From that elevation, the forest below appears as an unbroken canopy extending in every direction, interrupted only by the occasional road or waterway. The silence at the top is notable.
Wind aside, there is very little sound, and the absence of urban noise makes the landscape feel genuinely vast rather than simply large on a map.
The view encompasses a portion of northern wilderness that remains largely undeveloped, which is increasingly rare anywhere in the continental United States. Copper Peak gives visitors access to that perspective without requiring a backcountry expedition, and that accessibility is part of what makes the summit experience so unexpectedly affecting for first-time visitors.
Fall Is One Of The Most Beautiful Times To Visit Copper Peak

Autumn arrives deliberately in Michigan’s Upper Peninsula, moving through the hardwood forest in waves of color that shift week by week from late September into October.
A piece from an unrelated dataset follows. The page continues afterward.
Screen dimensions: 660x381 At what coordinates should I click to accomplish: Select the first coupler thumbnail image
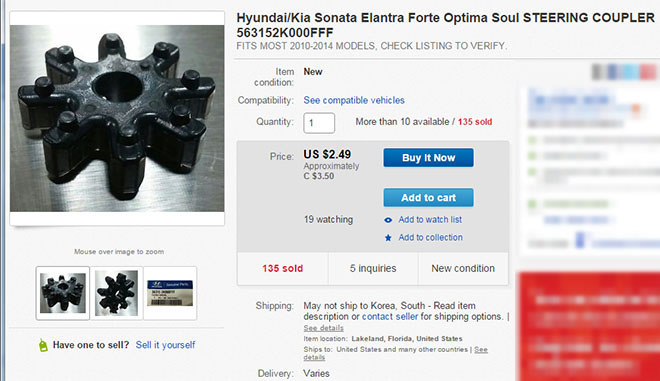tap(63, 293)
Copper Peak sits at the center of one of the region’s finest fall foliage zones, and the combination of elevation, open sky, and surrounding forest makes the site particularly striking during this season.
From the observation deck in mid-October, the canopy below presents a tapestry of amber, crimson, and gold that extends to the visible horizon. Lake Superior’s surface takes on a deeper, more pewter-toned quality in the autumn light, and the contrast between the water and the colored forest along the shore is the kind of thing that stays with a person for a long time.
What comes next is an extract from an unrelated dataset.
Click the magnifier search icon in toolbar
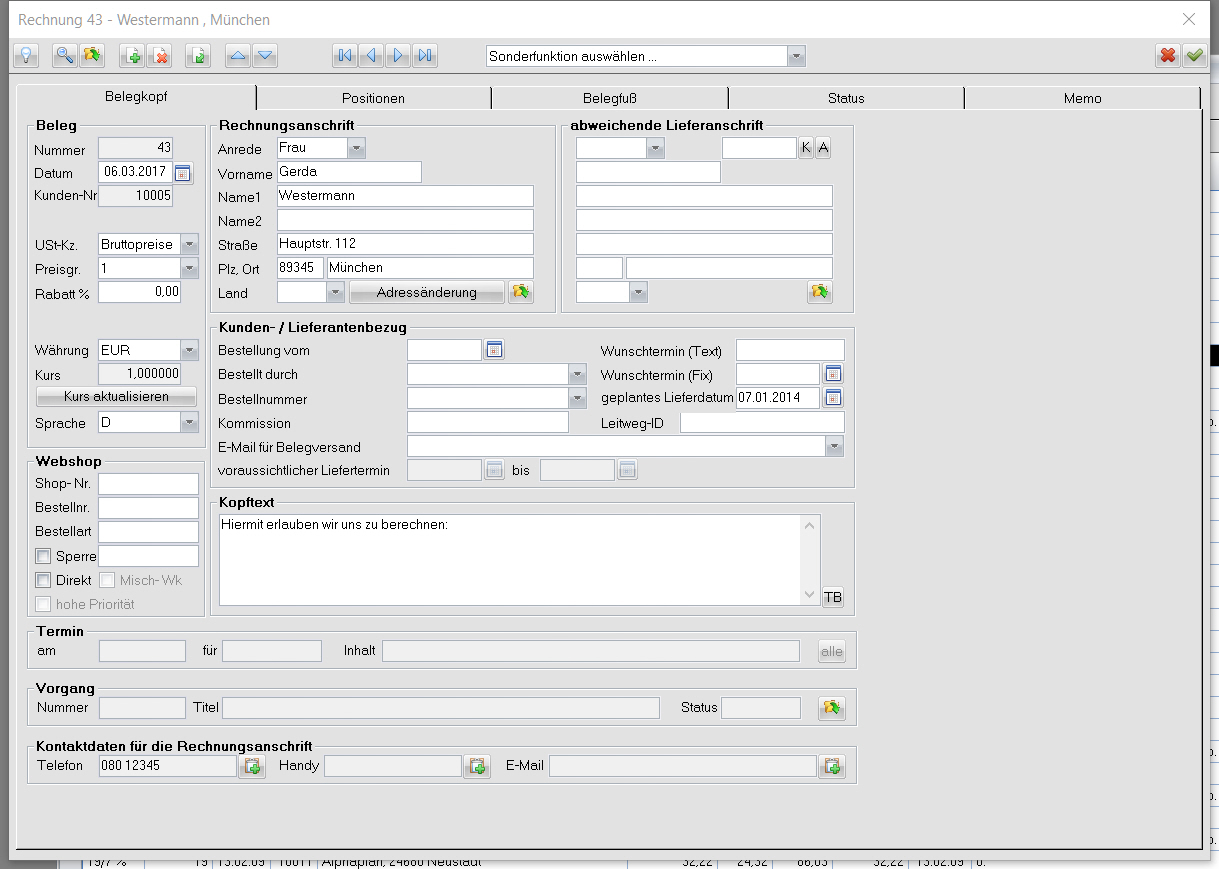Viewport: 1219px width, 869px height. click(64, 56)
The facility operates through mid-October, which means visitors have a reasonable window to catch peak color without rushing. Weekday visits during the fall season tend to be quieter, offering a more contemplative experience at the summit without the weekend crowds that the foliage season predictably attracts.
The Site Once Hosted International Ski Flying Competitions

Ski flying is not a discipline that many people outside the Nordic countries follow closely, but it occupies a specific and serious place in winter sport history. Copper Peak hosted sanctioned international competitions throughout its active years, drawing athletes who specialized in covering the greatest possible distance through the air after leaving a ramp at high speed.
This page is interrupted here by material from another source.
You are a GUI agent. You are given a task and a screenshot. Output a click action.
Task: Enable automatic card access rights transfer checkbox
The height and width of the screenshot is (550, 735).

The competitions held here brought a genuinely international character to the Upper Peninsula. Norwegian and Finnish jumpers, whose nations have long dominated the discipline, competed alongside North American athletes on a hill that met the technical specifications for world-class ski flying events.
The crowds that gathered on the hillside below the landing zone were substantial for a region of this population density.
A museum on-site documents this competitive history with photographs, records, and equipment from the active era. Spending time in that collection before or after the Adventure Ride adds meaningful context to the structure itself, transforming what might otherwise be a scenic excursion into something closer to a genuine historical encounter.
Today It Serves As One Of Michigan’s Most Unique Scenic Attractions

Since competitive ski flying ended at Copper Peak in 1994, the site has found a second identity as a scenic destination that draws visitors from across the Midwest and beyond. The Adventure Ride operates from Memorial Day weekend through mid-October, offering the chairlift and elevator experience to anyone willing to make the trip to Ironwood.
Hiking and mountain biking trails extend from the base area, giving active visitors additional ways to engage with the landscape around the jump. A gift shop and museum occupy the lower facilities, providing context and a comfortable starting point before the ride to the summit begins.
The staff at the site are known for their familiarity with both the structure’s history and the broader region.
Restoration work that began in 2025 signals an ambitious future for Copper Peak. The plan to install plastic matting on the landing hill will allow summer ski jumping, potentially returning competitive events to the site for the first time in decades.
For a structure this singular, that prospect feels entirely appropriate.